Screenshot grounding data

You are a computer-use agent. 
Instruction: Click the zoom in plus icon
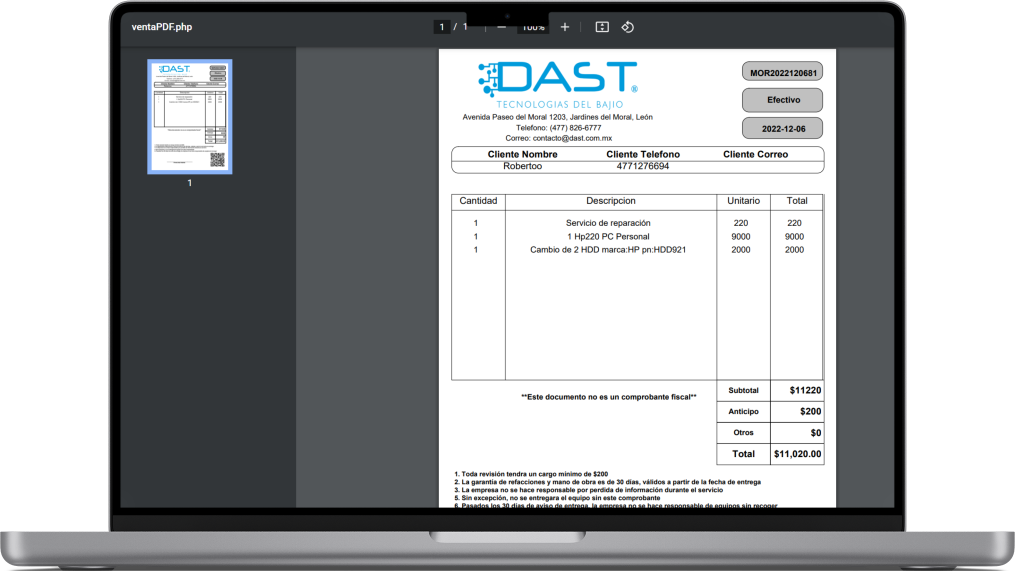tap(564, 27)
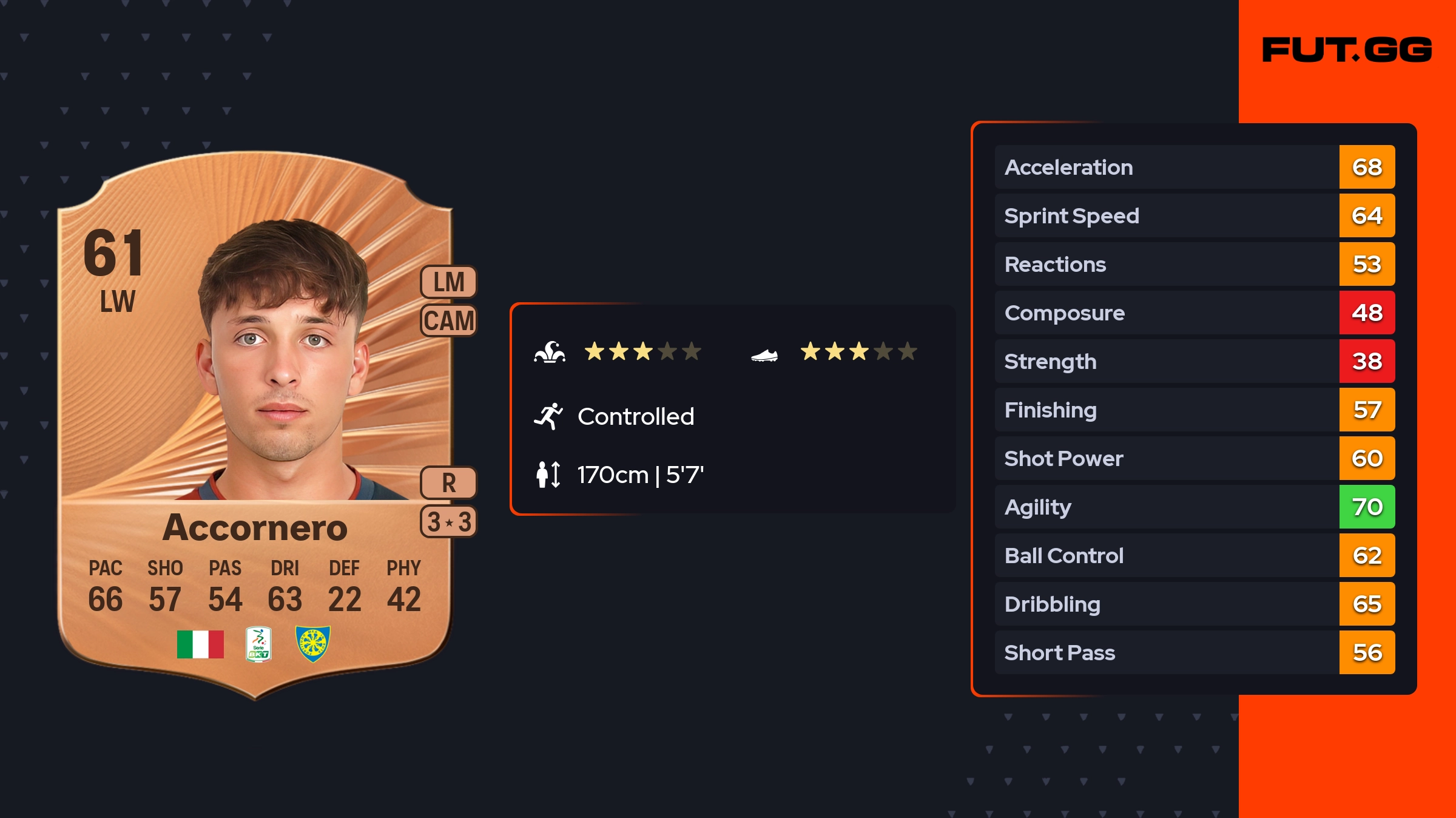Click the Controlled AcceleRATE label

pos(635,416)
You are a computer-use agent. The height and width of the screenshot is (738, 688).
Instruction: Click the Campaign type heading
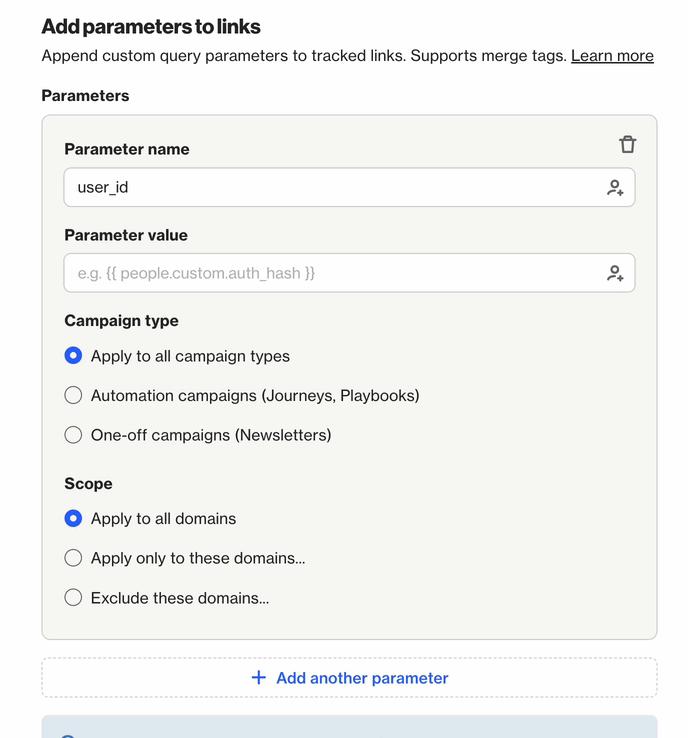[x=121, y=321]
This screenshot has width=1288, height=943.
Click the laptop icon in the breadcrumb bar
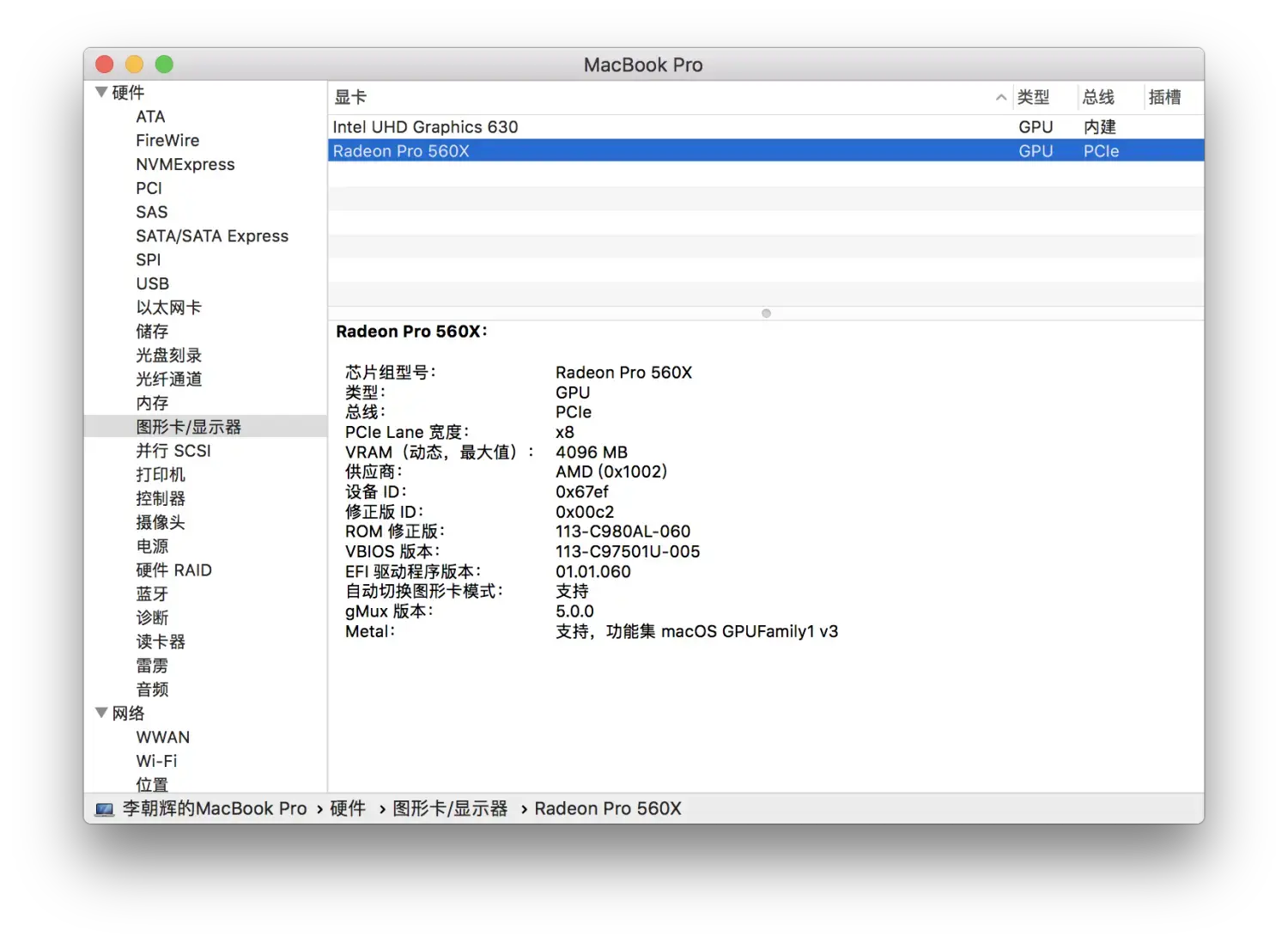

* [PROBLEM]: Reproduce exactly and only the lines from the "Instruction: Click the Campaign type heading" line to the last line of the records above. Do not carry over any pictures.

* [SOLUTION]:
Instruction: Click the Campaign type heading
[x=121, y=321]
This screenshot has width=1288, height=943.
Click the laptop icon in the breadcrumb bar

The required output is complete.